With the finishing touches to the interior added just a few days before, the question of what I was going to do next had already started to raise its head. The last eighteen months had been a whirlwind of knocking down walls, replastering others, hanging wallpaper and picking out tiles. The work was finally complete, but I hadn’t yet worked out what I was going to do now it was done.
I couldn’t bear the thought of selling up and starting again, but suddenly, and shockingly, I knew with devastating clarity that Rowan Cottage alone wasn’t enough. I quickly turned back around to look at the soothing view beyond the picket fence.
My parents had described the landscape as barren the first time they had visited and with barely a tree in sight across the Fens, they were right. However, whereas they had cited that as a fault, I had always adored the emptiness. With uninterrupted views to the horizon, there was nothing that could creep up on me here. No hidden nasty shocks waiting to pounce andthat made the thought of trying to find somewhere new to live but with a similar outlook feel insurmountable.
Even though my happy home and its ideal setting suddenly didn’t feel like the be all and end all, I knew beyond any doubt that it had become an essential part of who I was and I definitely wanted to keep it. Therefore, I would have to find something else, which didn’t involve the services of an estate agent, to enthral me…
‘Perhaps then it’s finally time you rejoined the human race, Clemmie,’ I mused aloud. ‘Maybe it’s time you stopped talking to yourself and found yourself an actual… friend.’
So immersed in my thoughts, I hadn’t heard a car pull up on the drove road next to the cottage or the driver climb out.
‘Hello!’ the unexpected visitor called cheerily and I spun around, my heart hammering because they had made me jump. ‘Hi!’
The woman, who I had seen stop by before, had a head of red curls and was wearing a vintage floral sundress. She had already opened and walked through the wooden gate and into the garden.
‘I’ve caught you at last,’ she laughed, unaware of how accur-ate her words were. ‘I’ve stopped by at least half a dozen times before, but you’re never in.’
That wasn’t strictly true. I had been in, but I had chosen not to answer the door to her. Since the day I arrived, I had preferred to keep myself to myself. I had only ventured into the nearby town of Wynbridge, early in the morning or late in the afternoon when I knew it wouldn’t be busy and, politely staving off any friendly overtures, I hadn’t properly introduced myself to anyone local, aside from a few essential tradespeople and the postwoman.
However, having literally just acknowledged that my solitary existence needed shaking up, and finding someone in my garden at the exact moment I had uttered the words, felt almost like a wish come true, most certainly a timely nudge from the universe, and I felt duty bound to embrace it. Even if I was rather out of practice when it came to playing the host.
‘Hello,’ I therefore tentatively smiled. ‘Hi.’
‘I’m Lizzie,’ the woman said confidently, walking further along the path, ‘Lizzie Dixon.’
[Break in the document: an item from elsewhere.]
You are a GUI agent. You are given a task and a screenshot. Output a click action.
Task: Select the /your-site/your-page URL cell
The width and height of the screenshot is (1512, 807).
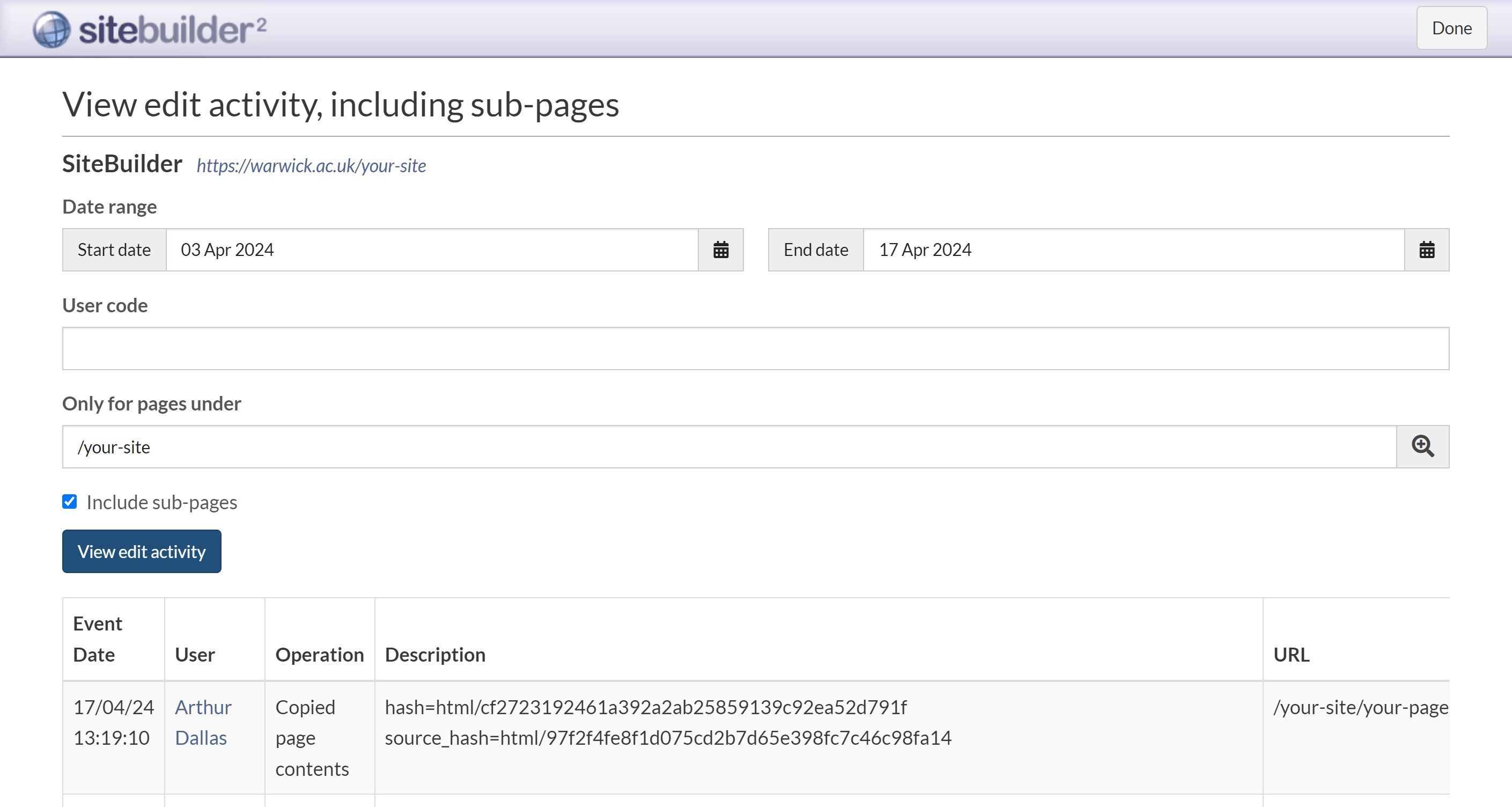(x=1360, y=707)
‘Clementine,’ I said back, brushing my grubby hands down my shorts, before I pushed my glasses up into my messily tied up sun-streaked blonde hair.
‘Clementine,’ the woman I now knew as Lizzie Dixon, repeated.
‘Though everyone calls me Clemmie,’ I amended.
I had almost said that my friends called me Clemmie, but given how I currently didn’t have any, that would have been a stretch and a dishonest start to my first purely sociable interaction in months.
‘Clemmie.’ Lizzie beamed, as she clasped her hands to her heart. ‘Oh, my goodness, that’s the prettiest name.’